Other than some methodological issues, it is difficult to offer criticisms of this novel and well-crafted study on the prostitution exiting process. Instead, I will point out gaps and future areas of research that were raised. First, the prostitution research base lacks a definition of exiting, including a timeframe of abstinence from prostitution and other metrics. Researchers need a definition of exiting to establish recidivism outcomes. Furthermore, a definition of exiting may also inform a measure of readiness to exit prostitution, which is important for formal exiting programs to provide evidence-based results and secure funding. Secondly, the authors noted, some women exit prostitution with ease, while for others re-entry is common. Readers are left to wonder, what are the substantive differences between self-exiters and those who fail multiple times, and how can we, as researchers and practitioners, understand and capture the strengths and resilience of self-exiters, and then offer it to those who are struggling to exit? Lastly, as Matthews et al., and other researchers have made clear, routes of exiting and supports necessary to exit are different among women in on and off-street prostitution. However, the majority of research and programs target on-street women, thus neglecting off-street sex workers. More research is needed to develop programs that address the unique needs of off-street sex workers who want to exit, but who do not have the resources to do so.
A. N. Cimino is a Faculty Research Associate and former Postdoctoral Fellow in Interdisciplinary Violence Research (T32- HD064428) at Johns Hopkins University, School of Nursing in Baltimore, Maryland.

PROBLEM TO WORK ON: Repeat the passage on exiting prostitution word for word, everything from "A. N. Cimino" down to "in Baltimore, Maryland.". The material that comes next stands apart from the passage on exiting prostitution.

THE DATA:
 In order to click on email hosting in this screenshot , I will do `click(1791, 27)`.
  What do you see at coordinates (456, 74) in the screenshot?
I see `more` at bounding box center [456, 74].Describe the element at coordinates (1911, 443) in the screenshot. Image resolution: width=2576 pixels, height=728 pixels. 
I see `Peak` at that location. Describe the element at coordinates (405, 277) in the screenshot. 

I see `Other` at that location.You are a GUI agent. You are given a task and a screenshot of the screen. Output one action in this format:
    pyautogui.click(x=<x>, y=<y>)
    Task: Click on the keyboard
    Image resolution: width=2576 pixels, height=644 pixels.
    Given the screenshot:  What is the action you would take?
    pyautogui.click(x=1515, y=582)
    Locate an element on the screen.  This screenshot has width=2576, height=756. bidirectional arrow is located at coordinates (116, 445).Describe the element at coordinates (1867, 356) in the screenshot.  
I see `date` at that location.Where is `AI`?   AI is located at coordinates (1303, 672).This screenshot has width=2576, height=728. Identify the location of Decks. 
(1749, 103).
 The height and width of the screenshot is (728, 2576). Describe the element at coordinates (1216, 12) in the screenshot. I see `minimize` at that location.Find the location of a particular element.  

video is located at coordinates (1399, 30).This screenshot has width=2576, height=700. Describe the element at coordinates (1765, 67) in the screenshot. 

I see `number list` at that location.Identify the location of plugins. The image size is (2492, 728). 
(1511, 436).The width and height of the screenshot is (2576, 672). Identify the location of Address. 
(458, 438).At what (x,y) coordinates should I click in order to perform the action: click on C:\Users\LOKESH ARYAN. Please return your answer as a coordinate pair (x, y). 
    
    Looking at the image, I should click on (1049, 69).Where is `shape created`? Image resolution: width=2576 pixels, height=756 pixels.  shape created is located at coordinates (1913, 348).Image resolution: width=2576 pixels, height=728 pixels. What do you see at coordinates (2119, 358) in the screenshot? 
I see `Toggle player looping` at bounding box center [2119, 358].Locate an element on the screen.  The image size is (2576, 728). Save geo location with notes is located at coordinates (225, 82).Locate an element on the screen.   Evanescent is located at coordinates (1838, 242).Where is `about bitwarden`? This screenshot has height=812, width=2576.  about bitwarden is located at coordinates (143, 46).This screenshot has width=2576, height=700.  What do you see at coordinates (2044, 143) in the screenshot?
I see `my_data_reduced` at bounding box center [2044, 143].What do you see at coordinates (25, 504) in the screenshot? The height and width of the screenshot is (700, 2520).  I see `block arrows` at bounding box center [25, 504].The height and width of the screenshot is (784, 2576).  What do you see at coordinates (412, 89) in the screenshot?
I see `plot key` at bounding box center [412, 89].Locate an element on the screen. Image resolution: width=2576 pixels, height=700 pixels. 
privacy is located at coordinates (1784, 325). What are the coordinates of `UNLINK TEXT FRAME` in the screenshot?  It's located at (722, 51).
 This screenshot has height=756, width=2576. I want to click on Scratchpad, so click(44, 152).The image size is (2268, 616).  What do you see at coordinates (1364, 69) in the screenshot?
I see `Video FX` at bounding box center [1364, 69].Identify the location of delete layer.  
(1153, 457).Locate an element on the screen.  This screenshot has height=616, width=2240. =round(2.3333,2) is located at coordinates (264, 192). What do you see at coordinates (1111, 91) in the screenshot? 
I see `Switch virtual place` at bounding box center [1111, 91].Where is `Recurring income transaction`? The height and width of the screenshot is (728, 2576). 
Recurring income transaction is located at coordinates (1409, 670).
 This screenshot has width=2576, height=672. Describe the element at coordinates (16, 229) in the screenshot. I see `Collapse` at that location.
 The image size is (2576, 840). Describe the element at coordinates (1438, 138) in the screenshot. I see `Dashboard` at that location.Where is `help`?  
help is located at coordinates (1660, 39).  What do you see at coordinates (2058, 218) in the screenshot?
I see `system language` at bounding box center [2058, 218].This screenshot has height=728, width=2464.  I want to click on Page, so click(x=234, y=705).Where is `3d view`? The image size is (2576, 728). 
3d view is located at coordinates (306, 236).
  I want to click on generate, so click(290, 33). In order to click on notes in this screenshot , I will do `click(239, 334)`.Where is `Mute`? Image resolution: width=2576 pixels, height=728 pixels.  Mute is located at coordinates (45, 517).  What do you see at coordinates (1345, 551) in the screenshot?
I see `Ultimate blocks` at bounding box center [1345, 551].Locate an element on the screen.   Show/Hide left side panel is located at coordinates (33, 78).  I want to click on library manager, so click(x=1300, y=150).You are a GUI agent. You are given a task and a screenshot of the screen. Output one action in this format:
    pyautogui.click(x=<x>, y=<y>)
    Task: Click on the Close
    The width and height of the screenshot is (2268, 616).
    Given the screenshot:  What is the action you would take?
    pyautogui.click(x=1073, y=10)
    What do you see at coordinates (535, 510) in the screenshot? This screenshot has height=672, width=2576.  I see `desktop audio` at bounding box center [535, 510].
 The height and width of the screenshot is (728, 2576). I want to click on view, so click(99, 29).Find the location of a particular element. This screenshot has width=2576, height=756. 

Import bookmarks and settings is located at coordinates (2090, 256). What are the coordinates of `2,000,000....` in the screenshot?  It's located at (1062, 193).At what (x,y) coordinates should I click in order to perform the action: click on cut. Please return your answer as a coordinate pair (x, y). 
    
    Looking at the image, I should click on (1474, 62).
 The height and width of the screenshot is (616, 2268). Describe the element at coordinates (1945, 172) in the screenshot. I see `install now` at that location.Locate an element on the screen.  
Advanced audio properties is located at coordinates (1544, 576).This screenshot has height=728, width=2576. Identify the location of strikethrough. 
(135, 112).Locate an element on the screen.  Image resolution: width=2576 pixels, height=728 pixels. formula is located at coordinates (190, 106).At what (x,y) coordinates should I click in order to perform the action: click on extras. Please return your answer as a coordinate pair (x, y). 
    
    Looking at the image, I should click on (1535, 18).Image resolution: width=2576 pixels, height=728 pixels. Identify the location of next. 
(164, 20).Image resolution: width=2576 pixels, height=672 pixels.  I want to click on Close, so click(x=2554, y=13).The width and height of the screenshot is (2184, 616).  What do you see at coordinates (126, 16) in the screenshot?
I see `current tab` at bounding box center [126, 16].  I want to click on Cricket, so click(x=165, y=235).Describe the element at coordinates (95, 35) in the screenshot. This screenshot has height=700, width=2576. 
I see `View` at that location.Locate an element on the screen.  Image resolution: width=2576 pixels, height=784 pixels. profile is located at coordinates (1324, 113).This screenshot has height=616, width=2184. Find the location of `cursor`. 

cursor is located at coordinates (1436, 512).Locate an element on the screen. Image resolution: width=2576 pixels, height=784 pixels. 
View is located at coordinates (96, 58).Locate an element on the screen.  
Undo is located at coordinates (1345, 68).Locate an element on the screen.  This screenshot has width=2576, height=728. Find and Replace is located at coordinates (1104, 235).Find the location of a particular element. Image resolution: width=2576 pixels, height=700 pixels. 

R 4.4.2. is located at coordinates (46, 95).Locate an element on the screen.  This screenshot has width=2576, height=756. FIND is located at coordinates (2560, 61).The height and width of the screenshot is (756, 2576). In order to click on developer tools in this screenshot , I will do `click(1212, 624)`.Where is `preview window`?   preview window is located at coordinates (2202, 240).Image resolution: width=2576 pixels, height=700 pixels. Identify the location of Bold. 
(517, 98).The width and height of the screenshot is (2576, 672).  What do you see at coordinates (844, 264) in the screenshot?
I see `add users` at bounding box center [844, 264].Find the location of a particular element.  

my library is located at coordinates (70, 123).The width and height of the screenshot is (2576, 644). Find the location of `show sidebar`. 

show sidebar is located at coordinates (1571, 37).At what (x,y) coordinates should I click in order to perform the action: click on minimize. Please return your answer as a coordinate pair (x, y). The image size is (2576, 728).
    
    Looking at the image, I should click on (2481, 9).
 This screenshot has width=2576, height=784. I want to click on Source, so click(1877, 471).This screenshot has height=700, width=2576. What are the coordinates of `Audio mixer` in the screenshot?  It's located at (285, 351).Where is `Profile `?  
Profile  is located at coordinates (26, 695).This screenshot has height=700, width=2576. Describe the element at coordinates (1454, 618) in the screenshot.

TASK SOLUTION:
A. N. Cimino is a Faculty Research Associate and former Postdoctoral Fellow in Interdisciplinary Violence Research (T32- HD064428) at Johns Hopkins University, School of Nursing in Baltimore, Maryland.